Crimpagem do cabo de rede ......................................R$ 35,00 por Ponto

Configuração do ponto de rede..................................R$ 35,00 por ponto

Passagem de Cabos ...................................................R$ 35,00 por ponto


Wireless sem servidor

Configuração do Ponto de Acesso ...até 10 maquinas R$ 300,00 acima 10 R$ 500,00

Configuração do ponto de rede.....................................................R$ 100,00 por ponto


****** Configuração de rede com Servidor apenas com analise completa da Rede

----------


## WWANInternet

Cade os Empresarios da area de Informática da Under ...ou só tem empresarios Wireless aqui rrsrsrs ..vamos la vamos discutir esse assunto tão legal abraços

----------


## eugeniomarques

> Cade os Empresarios da area de Informática da Under ...ou só tem empresarios Wireless aqui rrsrsrs ..vamos la vamos discutir esse assunto tão legal abraços


 
Sou empresario.. e amanha com mais tempo vou postar aki... o topic tah muito bom mesmo.. e recentemente me vi na seguinte situação, a qual nao soube ainda resolver..

O cliente quer q eu faça uma proposta de manutenção preventiva e corretiva com cobertura total..

ou seja: ele quer saber quanto eu cobro por makina.. jah incluso todos os custos de impostos e etc.. viagem... deslocamento.. e incusive troca de eventual peça.. q pode ser de uma simples fonte a um processador...

aih fikei sem participar da cotação.. nao sou doido nao.. mas eram 315 makinas q o cliente tem..

um abraço,

----------


## Saoluizense

bom o topico....
mas assim..antes de qualquer coisa de fechar um contrato de manutenção preventiva o ideal é seguir alguns criterios....
por exemplo... visitar o local, dar uma olhada no cabeamento, equipamentos e em todas as makinas para se ter uma ideia do q vai ter pela frente....e propor algumas mudanças antes de assinar o contrato.
ver tb qual a disposição da empresa em gastar com upgrades. diria assim, dar uma ordem na casa primeiro e depois com esse primeiro levantamento ver a necessidade de cobrar mais ou menos pelo serviço. esse é um tipo de serviço q nao tem como "tabelar" no meu ponto de vista. pq cada caso é um caso.

e analisar esse ponto colocado pelo noir
"o q vejo muito e que os usuarios tem muitas dificuldades em utlizar o pacote office gravar dvds etc etc... e isso eu jah bloqueio pq se nao o dia vai ser curto"

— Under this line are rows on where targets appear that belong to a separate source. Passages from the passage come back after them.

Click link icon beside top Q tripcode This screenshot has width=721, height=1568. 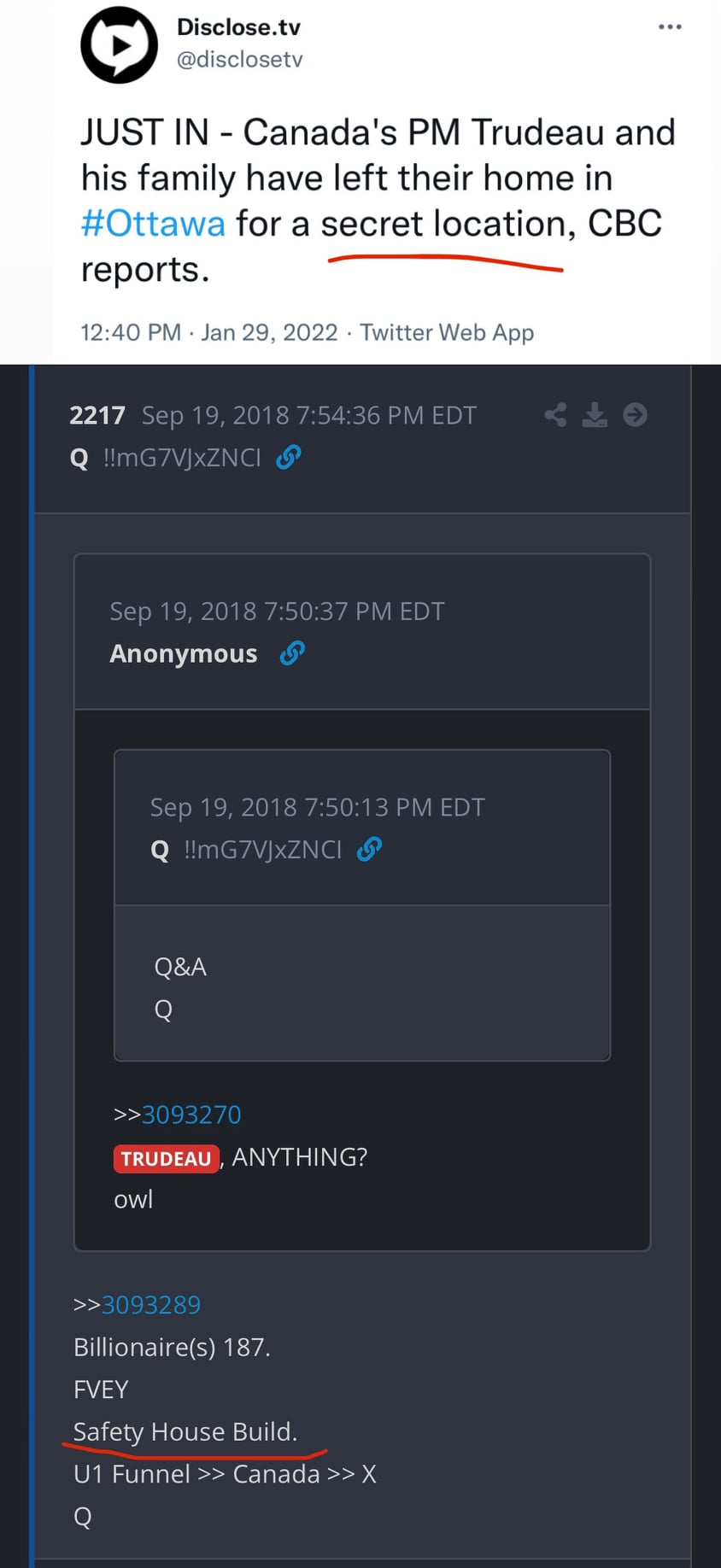coord(289,458)
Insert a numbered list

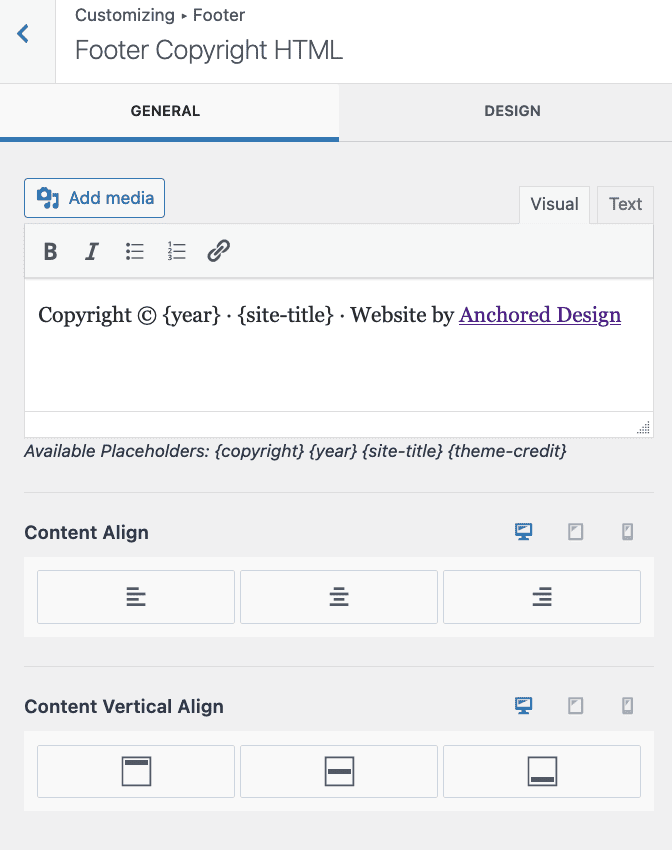point(176,252)
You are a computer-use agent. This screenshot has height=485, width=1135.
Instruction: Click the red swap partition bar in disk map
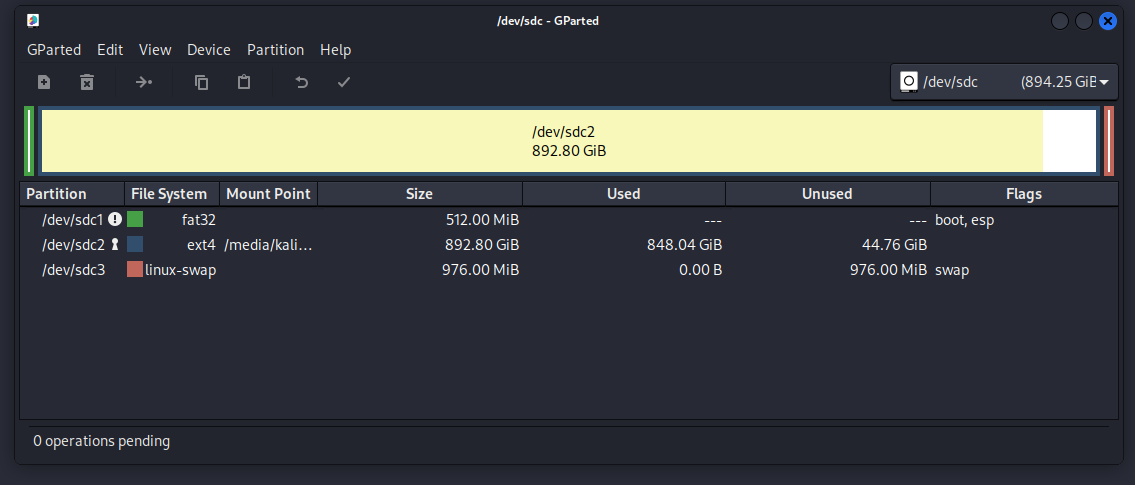pyautogui.click(x=1109, y=141)
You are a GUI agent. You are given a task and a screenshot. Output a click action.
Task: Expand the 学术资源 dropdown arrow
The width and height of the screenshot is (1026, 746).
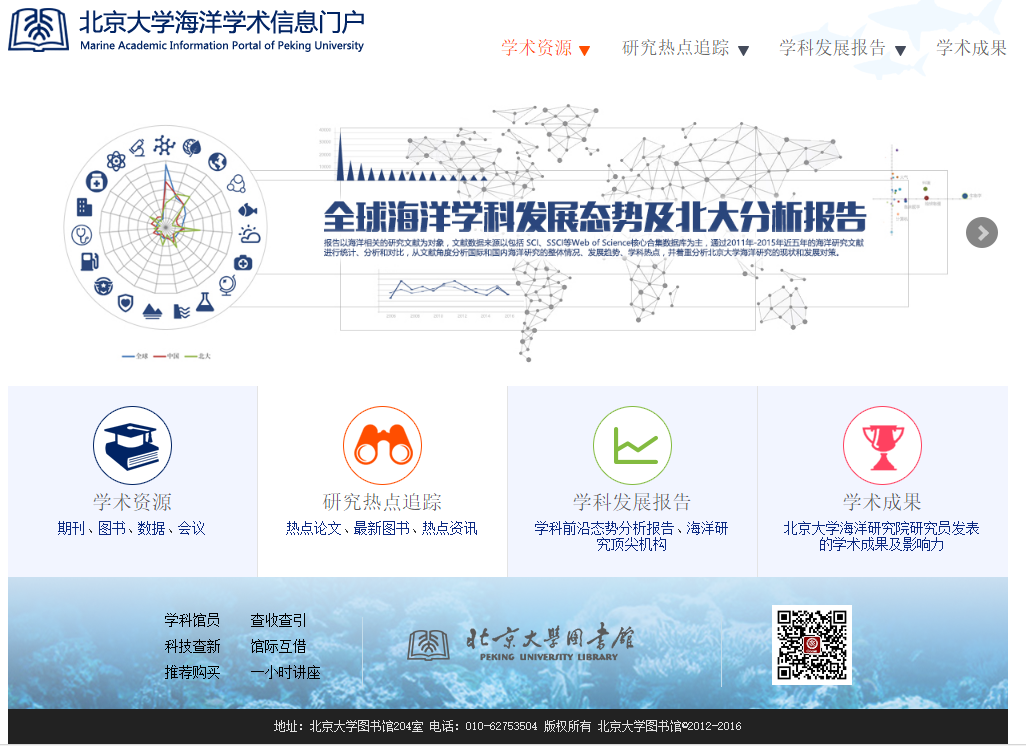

por exepriencia propria..colocar isso em contrato....rsrsrsrsrsrs

 :Y:

----------


## Demo Bill

Realmente é dificil tabelar os preços, pois algumas empresas tem mais rentabilidade que outras, é bom sempre visitar a localidade, analizar a estrutura, converçar muito com o novo cliente, e ter um perfil dele.

Exemplo: 

- A depender do perfil do cliente, cobro num formate e backup até 5GB o valor R$ 50,00 e não menos, muitos podem achar pouco e é, pois se corre o risco de pegar uma maquina problemática, mas na maioria das vezes é um pc novo e a intalação é rápida e sem problemas.

- Quanto a notebook sempre cobro de R$ 80,00 se o cliente tem em mãos o cd de instalção dos drives, caso não é de R$ 100,00 para cima.

- Na montagem de rede sempre cobro por um todo, configuração, crinpagem e passagem de cabo e etc, pois quando mostramos o preço de cada serviço feito alguns clientes começão a achar muito caro e falar que tem um ou outro fulano que faz isso pr tanto.

E para não ter reclamação do cliente sempre uso versões atualizadas do sistema, dos programas, drives, sempre deixo uma partição para o windows e outra para os Meus Documentos, onde vai ficar mais facil uma manutenção futura.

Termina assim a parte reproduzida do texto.